Are my answers correct? I took the problem to mean that g(x) < c * x3.
• Nov 19th 2013, 12:40 AM
chiro
Re: Determine whether x^3 is O(g(x)) for each of these functions g(x).
Hey lamentofking.

I think you have it the other way around. 3^x is an exponential function with infinite numbers of positive powered terms and x^4 has a term higher than x^3. f should be correct (i.e. yes).
• Nov 19th 2013, 09:01 AM
emakarov
Re: Determine whether x^3 is O(g(x)) for each of these functions g(x).
Quote:

Originally Posted by lamentofking
Determine whether x^3 is O(g(x)) for each of these functions g(x).

I took the problem to mean that g(x) < c * x3.

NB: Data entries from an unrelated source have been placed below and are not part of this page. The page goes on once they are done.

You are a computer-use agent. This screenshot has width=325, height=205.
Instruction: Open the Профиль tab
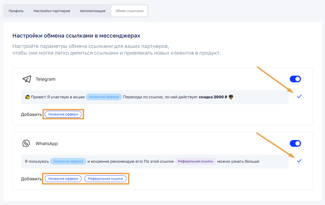click(16, 11)
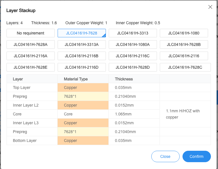Click the Close button

tap(165, 156)
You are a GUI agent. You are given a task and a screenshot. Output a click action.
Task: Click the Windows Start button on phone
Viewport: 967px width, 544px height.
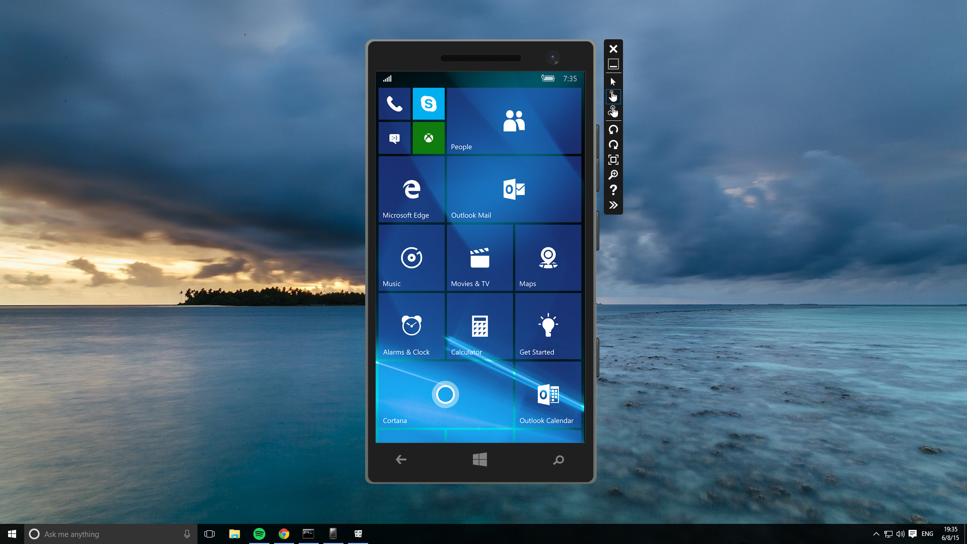479,460
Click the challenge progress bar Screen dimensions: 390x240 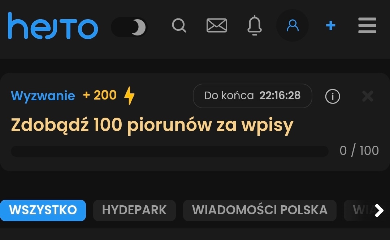[x=170, y=151]
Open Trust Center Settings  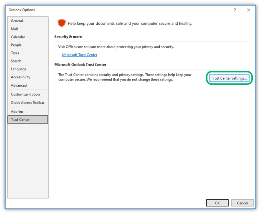(x=229, y=78)
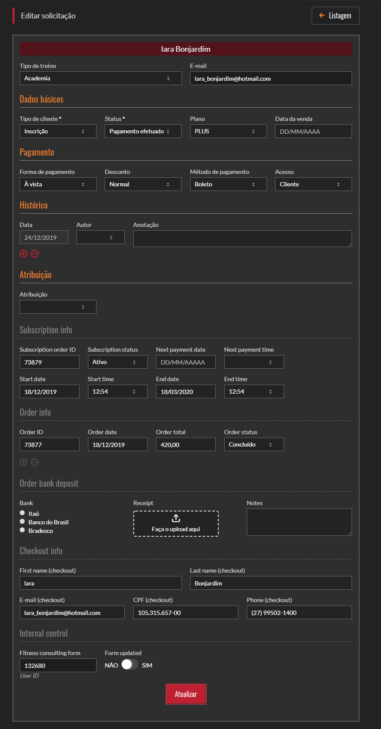Toggle the Form updated switch
This screenshot has height=729, width=381.
(129, 665)
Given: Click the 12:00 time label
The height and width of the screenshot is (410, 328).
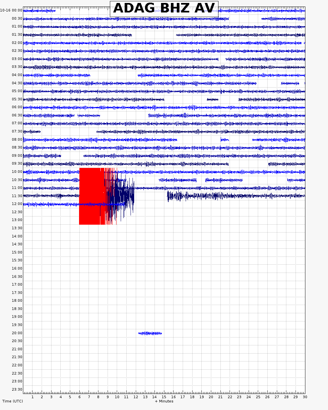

No, it means that eventually x3 < c * g(x).
• Nov 20th 2013, 12:01 PM
lamentofking
Re: Determine whether x^3 is O(g(x)) for each of these functions g(x).
Quote:

Originally Posted by emakarov
No, it means that eventually x3 < c * g(x).

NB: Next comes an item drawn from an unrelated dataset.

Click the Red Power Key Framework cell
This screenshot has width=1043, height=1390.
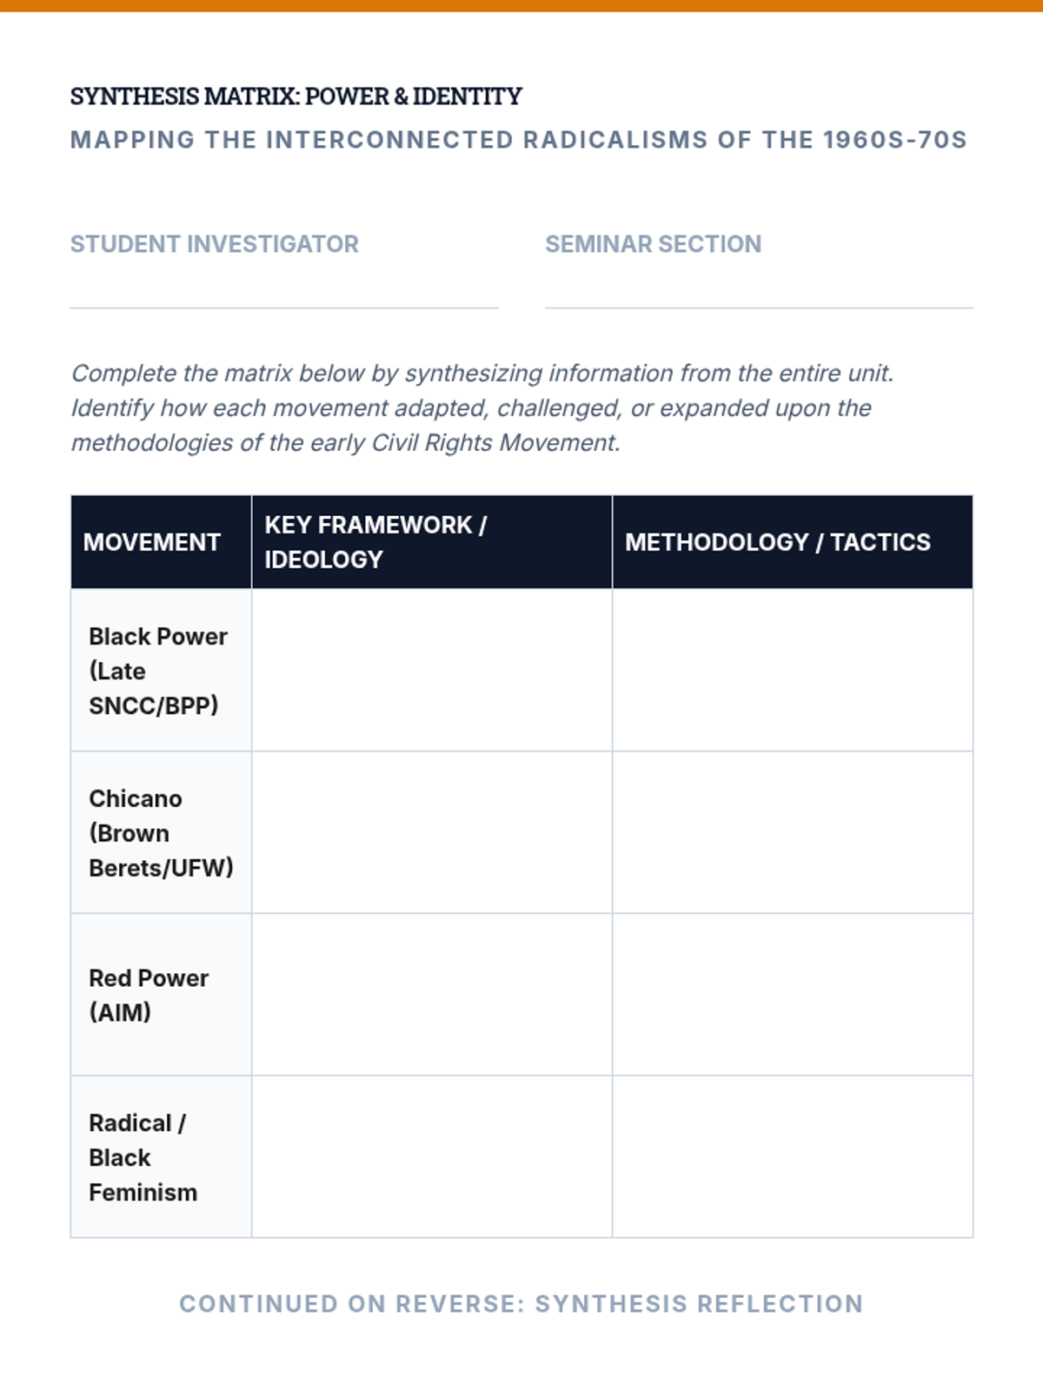[431, 995]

So then in terms of the question d), e), and f) are all yes? I thought f) would be no because if x3 < c * g(x) and (x^3)/2 means (1/2)x^3 with c=1/2 then x^3 would be greater than (>) c* g(x).
• Nov 20th 2013, 12:12 PM
emakarov
Re: Determine whether x^3 is O(g(x)) for each of these functions g(x).
Quote:

Originally Posted by lamentofking
So then in terms of the question d), e), and f) are all yes?

Yes.

Quote:

Originally Posted by lamentofking
I thought f) would be no because if x3 < c * g(x) and (x^3)/2 means (1/2)x^3 with c=1/2 then x^3 would be greater than (>) c* g(x).

Could you please re-formulate this clearly? "If x^3 < c * g(x)" eventually, then x^3 = O(g(x)), nothing more to prove. Are you sure you are assuming x^3 < c * g(x)? Next, by c * g(x) do you mean (1/4)x^3 since c = 1/2 and g(x) = (1/2)x^3? That's possible, but why not consider c = 1? Your quote above is not very clear.